Et d’un coup, le travail s’intensifie encore. Là, je perds pied. La maman bobo-bio parfaite se transforme en petite chose gémissante, allongée sur le lit, incapable de bouger, avec l’impression que je serai incapable de supporter encore une contraction. Paul fait tout ce qu’il peut pour me soulager, c’est-à-dire pas grand chose. La sage-femme restera avec moi à partir de ce moment là jusqu’à la naissance. Elle m’encourage, me dit que je vais réussir sans lorsque je parle de péridurale, m’examine et m’assure que le travail avance bien (sans me donner de chiffre).

Je ne vais pas mentir, à ce moment là je regrette amèrement mon choix d’accouchement sans péridurale. J’ai eu l’impression que cette seconde phase durait aussi longtemps que la première, mais Paul m’a assuré que c’était loin d’être le cas.

La puce arrive finalement. Je m’installe en position semi-assise, comme pour le magicien. La sage-femme me dit de pousser si j’en ressens le besoin. Ce n’est pas vraiment le cas, mais je pousse quand même, en me disant que j’en peux plus et que je veux qu’elle sorte vite. Ca mettra quand même un peu de temps. La demoiselle a décidé de se mettre dans une position bizarre. Elle nait en regardant vers les étoiles, un bras derrière le dos. Du coup je dois pousser un peu plus longtemps que le magicien qui était sorti très vite.

Et puis en une seconde, elle est là, posée sur moi. Et un flot d’émotions m’envahit. Même si l’accouchement a été presque aussi rapide que pour le magicien, puisqu’elle est née à 4h04, cette fois, j’ai vraiment eu le temps de réaliser ce qui se passait, de me préparer à l’accueillir. Elle est belle et elle va très bien. Ce n’est pas la crevette à laquelle nous nous attendions, après cette grossesse un peu compliquée, mais un beau bébé de 3,4kg. Elle me regarde, je la regarde, Paul est là et c’est le bonheur.

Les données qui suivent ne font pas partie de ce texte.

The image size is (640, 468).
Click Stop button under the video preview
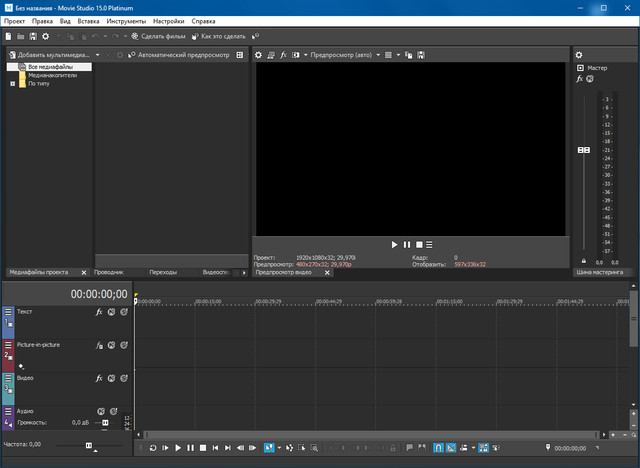(419, 244)
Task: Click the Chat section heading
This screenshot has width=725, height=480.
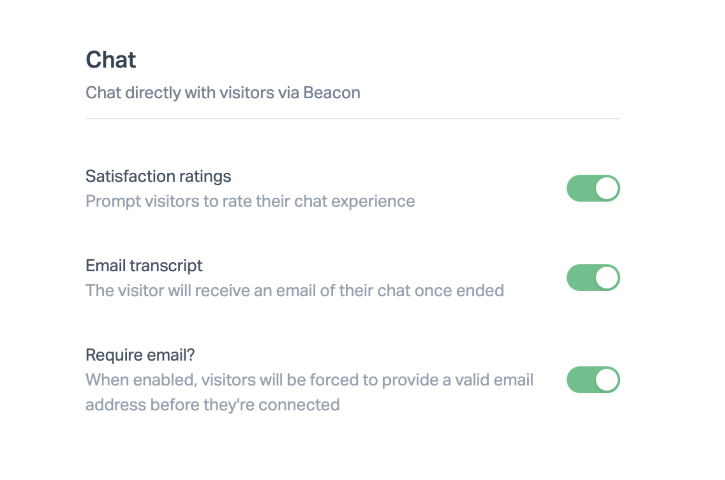Action: tap(111, 59)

Mais cette bulle ne dure pas bien longtemps. Alors que la naissance a eu lieu dans le calme, d’un coup tout s’agite. Je perds pas mal de sang et la sage-femme s’inquiète de l’état de mon périnée. Rapidement, la salle se remplit : un gynéco, un anesthésiste, une autre sage-femme… Un peu difficile ! Mais un gynéco qui prend le temps de m’anesthésier correctement, contrairement à la première fois, et la sage-femme m’aide jusqu’au bout.

On peut ensuite enfin prendre un vrai temps à trois. On a envie d’appeler tout le monde pour les prévenir, mais il n’est même pas 6h du matin ! J’attends ça avec impatience, et surtout j’ai hâte que la puce rencontre son grand frère !

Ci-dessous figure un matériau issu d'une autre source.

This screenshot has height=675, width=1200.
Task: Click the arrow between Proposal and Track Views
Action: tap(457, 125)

Arrive le moment de descendre dans la chambre. On me conseille, trois fois de suite, de descendre en fauteuil roulant. J’ai perdu du sang, je suis un peu faible. Je réponds calmement, mais très décidée, que c’est hors de question. J’ai voulu accoucher sans péridurale pour pouvoir descendre debout dans ma chambre. Ca parait sans doute complètement stupide dit comme ça. Mais je n’ai pas accouché sans péridurale pour vivre un moment mystique (heureusement pour moi, j’aurais été bien déçue), ni parce que je souhaitais à tout prix une naissance physiologique. Mais pour être à peu près opérationnelle après l’accouchement. Alors j’ai serré les dents et je suis descendue en marchant. Et je suis arrivée jusqu’à ma chambre.

Pour être honnête, dans les jours qui ont suivi, j’ai regretté de ne pas avoir demandé de péridurale. Parce que j’ai été marquée par ce moment où j’ai perdu pied et que je n’avais pas l’impression que me passer de péridurale m’avait apporté quelque chose. Puis je me suis peu à peu réconciliée avec cet accouchement. Pendant lequel, finalement, j’ai réussi à ne pas paniquer et à profiter de l’arrivée de ma fille. Où j’ai été pleinement actrice des choses, la sage femme étant seulement là pour m’accompagner.

J’ai à nouveau réalisé ma chance d’accoucher aux Lilas. Dans une maternité où le protocole, sans péridurale, est léger (monitoring du coeur du bébé par intermittence, c’est tout), où on respecte, dans la mesure du possible, l’intimité des femmes qui accouchent. Où la sage-femme a été disponible, encourageante, aidante, jamais jugeante.

C’était il y a un an. La puce a soufflé sa première bougie il y a quelques jours. Et quand je repense à cet accouchement aujourd’hui, c’est sans idéalisation mais avec beaucoup de tendresse.